◆ Ziel
Ändere im Abschnitt von der Zeile mit „the right map“ bis einschließlich der Zeile mit „(x=230, y=209)“ das Wort „colorbar“ überall zu „color scale“. Gib nur diesen Abschnitt wieder und lass alles andere darin unverändert.

(Einträge zur Position von Wörtern und Elementen)

|---|

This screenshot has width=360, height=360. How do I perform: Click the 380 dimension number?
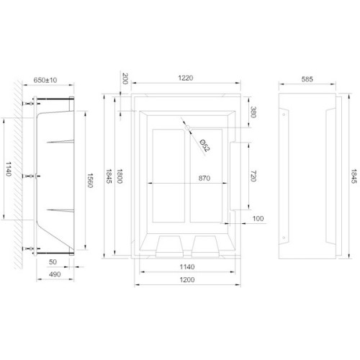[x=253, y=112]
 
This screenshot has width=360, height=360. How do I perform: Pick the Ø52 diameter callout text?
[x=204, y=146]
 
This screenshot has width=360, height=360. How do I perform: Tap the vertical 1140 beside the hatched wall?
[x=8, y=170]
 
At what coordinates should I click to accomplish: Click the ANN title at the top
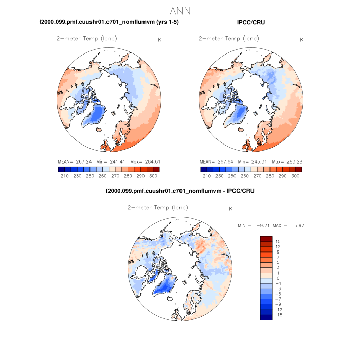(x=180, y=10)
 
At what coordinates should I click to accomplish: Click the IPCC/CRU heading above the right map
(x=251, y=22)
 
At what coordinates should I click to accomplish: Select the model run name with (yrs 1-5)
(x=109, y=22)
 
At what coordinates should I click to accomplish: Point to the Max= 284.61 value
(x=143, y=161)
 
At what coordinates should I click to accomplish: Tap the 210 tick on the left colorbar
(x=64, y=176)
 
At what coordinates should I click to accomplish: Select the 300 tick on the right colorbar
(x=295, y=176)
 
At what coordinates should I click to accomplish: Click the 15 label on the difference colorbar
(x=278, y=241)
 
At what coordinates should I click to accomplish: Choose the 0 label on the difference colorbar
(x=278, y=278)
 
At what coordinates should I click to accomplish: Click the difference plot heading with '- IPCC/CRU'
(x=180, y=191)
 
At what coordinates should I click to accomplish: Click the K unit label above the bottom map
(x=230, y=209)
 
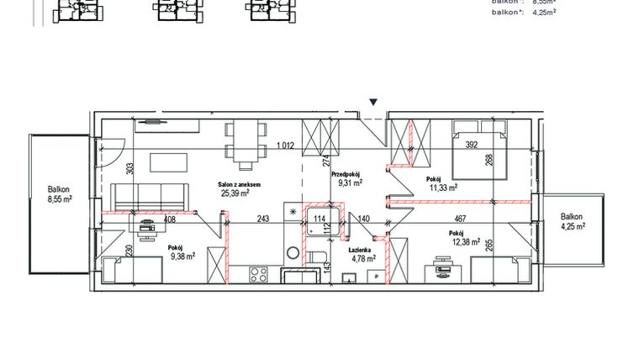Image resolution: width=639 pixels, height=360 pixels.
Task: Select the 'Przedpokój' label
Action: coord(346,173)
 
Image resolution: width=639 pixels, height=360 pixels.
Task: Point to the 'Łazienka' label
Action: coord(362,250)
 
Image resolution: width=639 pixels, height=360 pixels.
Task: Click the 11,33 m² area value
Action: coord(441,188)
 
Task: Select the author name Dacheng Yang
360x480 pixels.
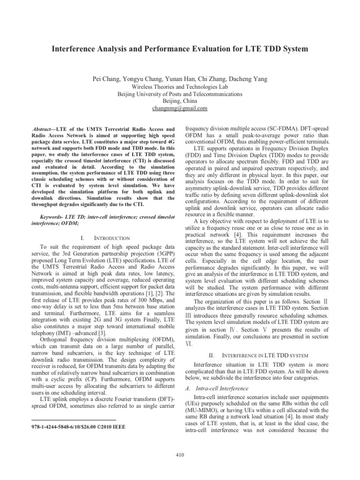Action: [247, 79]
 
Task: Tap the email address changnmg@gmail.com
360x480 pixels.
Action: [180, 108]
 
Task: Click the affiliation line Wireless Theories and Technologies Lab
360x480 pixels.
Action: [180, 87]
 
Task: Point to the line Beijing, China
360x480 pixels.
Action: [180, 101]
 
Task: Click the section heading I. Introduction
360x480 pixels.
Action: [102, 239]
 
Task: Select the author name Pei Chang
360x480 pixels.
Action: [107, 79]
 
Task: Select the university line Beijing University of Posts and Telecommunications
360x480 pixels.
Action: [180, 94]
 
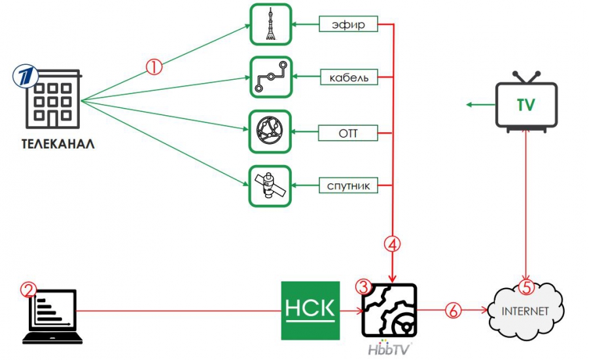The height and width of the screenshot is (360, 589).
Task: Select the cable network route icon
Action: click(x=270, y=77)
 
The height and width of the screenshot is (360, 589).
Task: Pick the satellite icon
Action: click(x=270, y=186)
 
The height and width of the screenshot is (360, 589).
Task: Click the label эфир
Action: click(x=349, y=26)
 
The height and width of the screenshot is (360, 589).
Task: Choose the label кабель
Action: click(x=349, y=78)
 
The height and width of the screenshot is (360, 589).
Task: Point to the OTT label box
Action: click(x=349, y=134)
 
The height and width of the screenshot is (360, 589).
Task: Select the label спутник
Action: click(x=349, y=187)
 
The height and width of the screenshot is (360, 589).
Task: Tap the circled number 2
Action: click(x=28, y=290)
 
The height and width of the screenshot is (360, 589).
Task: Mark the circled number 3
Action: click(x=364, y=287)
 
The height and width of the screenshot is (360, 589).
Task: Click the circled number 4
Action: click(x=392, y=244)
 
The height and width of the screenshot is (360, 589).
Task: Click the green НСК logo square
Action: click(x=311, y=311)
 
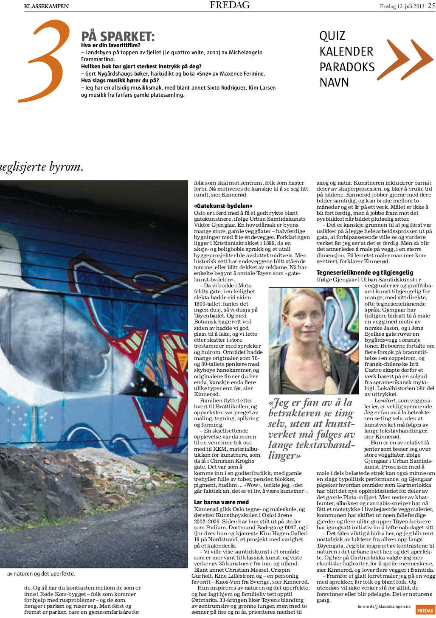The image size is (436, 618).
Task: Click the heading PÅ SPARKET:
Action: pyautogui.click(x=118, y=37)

|---|

◆ Lösung
At what coordinates should I click to accomplish: Click the IPCC/CRU heading above the right map
(x=251, y=22)
 
At what coordinates should I click to accomplish: Select the model run name with (yrs 1-5)
(x=109, y=22)
 
At what coordinates should I click to accomplish: Point to the Max= 284.61 value
(x=143, y=161)
 
At what coordinates should I click to accomplish: Tap the 210 tick on the left color scale
(x=64, y=176)
 
At what coordinates should I click to accomplish: Select the 300 tick on the right color scale
(x=295, y=176)
 
At what coordinates should I click to accomplish: Click the 15 label on the difference color scale
(x=278, y=241)
 
At what coordinates should I click to accomplish: Choose the 0 label on the difference color scale
(x=278, y=278)
 
At what coordinates should I click to accomplish: Click the difference plot heading with '- IPCC/CRU'
(x=180, y=191)
 
At what coordinates should I click to accomplish: Click the K unit label above the bottom map
(x=230, y=209)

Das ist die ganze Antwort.